* **What this task involves**: Print back every record below, exactly as it stands.

* **Supplied records**:
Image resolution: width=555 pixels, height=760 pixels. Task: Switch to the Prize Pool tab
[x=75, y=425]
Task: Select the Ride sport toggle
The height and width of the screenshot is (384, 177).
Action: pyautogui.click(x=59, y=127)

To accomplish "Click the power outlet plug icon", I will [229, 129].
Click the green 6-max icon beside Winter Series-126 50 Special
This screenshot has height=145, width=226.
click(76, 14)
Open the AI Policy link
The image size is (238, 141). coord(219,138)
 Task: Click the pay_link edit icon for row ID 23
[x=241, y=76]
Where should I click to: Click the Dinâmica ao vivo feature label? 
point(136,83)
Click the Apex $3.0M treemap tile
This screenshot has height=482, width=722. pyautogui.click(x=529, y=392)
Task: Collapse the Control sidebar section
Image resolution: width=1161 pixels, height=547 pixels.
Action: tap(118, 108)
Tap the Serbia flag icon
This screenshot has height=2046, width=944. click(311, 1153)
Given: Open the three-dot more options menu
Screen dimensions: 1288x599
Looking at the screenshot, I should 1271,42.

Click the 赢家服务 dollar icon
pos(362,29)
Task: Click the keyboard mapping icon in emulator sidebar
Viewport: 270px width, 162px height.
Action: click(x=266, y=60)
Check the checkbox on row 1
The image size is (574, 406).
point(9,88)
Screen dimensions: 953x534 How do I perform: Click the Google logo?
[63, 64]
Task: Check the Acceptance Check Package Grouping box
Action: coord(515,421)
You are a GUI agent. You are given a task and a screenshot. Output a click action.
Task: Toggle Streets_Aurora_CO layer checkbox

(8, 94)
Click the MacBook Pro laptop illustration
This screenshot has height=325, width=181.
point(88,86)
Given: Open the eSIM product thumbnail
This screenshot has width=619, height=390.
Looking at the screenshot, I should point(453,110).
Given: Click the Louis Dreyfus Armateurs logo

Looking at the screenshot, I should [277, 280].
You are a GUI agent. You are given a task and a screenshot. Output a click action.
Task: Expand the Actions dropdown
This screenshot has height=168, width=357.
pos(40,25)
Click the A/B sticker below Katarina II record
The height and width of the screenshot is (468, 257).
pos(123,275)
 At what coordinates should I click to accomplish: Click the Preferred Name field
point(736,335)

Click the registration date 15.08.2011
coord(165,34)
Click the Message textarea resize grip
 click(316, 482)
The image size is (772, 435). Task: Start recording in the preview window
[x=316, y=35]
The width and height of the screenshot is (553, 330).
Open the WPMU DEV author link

* **Answer space**:
Image resolution: width=555 pixels, height=760 pixels. Task: Switch to the Prize Pool tab
[x=75, y=425]
Task: Select the Ride sport toggle
The height and width of the screenshot is (384, 177).
Action: pyautogui.click(x=59, y=127)

To accomplish "Click the power outlet plug icon", I will [229, 129].
Click the green 6-max icon beside Winter Series-126 50 Special
This screenshot has height=145, width=226.
click(76, 14)
Open the AI Policy link
The image size is (238, 141). coord(219,138)
 Task: Click the pay_link edit icon for row ID 23
[x=241, y=76]
Where should I click to: Click the Dinâmica ao vivo feature label? 
point(136,83)
Click the Apex $3.0M treemap tile
This screenshot has height=482, width=722. pyautogui.click(x=529, y=392)
Task: Collapse the Control sidebar section
Image resolution: width=1161 pixels, height=547 pixels.
Action: tap(118, 108)
Tap the Serbia flag icon
This screenshot has height=2046, width=944. click(311, 1153)
Given: Open the three-dot more options menu
Screen dimensions: 1288x599
Looking at the screenshot, I should 1271,42.

Click the 赢家服务 dollar icon
pos(362,29)
Task: Click the keyboard mapping icon in emulator sidebar
Viewport: 270px width, 162px height.
Action: click(x=266, y=60)
Check the checkbox on row 1
The image size is (574, 406).
point(9,88)
Screen dimensions: 953x534 How do I perform: Click the Google logo?
[63, 64]
Task: Check the Acceptance Check Package Grouping box
Action: coord(515,421)
You are a GUI agent. You are given a task and a screenshot. Output a click action.
Task: Toggle Streets_Aurora_CO layer checkbox

(8, 94)
Click the MacBook Pro laptop illustration
This screenshot has height=325, width=181.
point(88,86)
Given: Open the eSIM product thumbnail
This screenshot has width=619, height=390.
Looking at the screenshot, I should point(453,110).
Given: Click the Louis Dreyfus Armateurs logo

Looking at the screenshot, I should [277, 280].
You are a GUI agent. You are given a task and a screenshot. Output a click action.
Task: Expand the Actions dropdown
This screenshot has height=168, width=357.
pos(40,25)
Click the A/B sticker below Katarina II record
The height and width of the screenshot is (468, 257).
pos(123,275)
 At what coordinates should I click to accomplish: Click the Preferred Name field
point(736,335)

Click the registration date 15.08.2011
coord(165,34)
Click the Message textarea resize grip
 click(316, 482)
The image size is (772, 435). Task: Start recording in the preview window
[x=316, y=35]
The width and height of the screenshot is (553, 330).
Open the WPMU DEV author link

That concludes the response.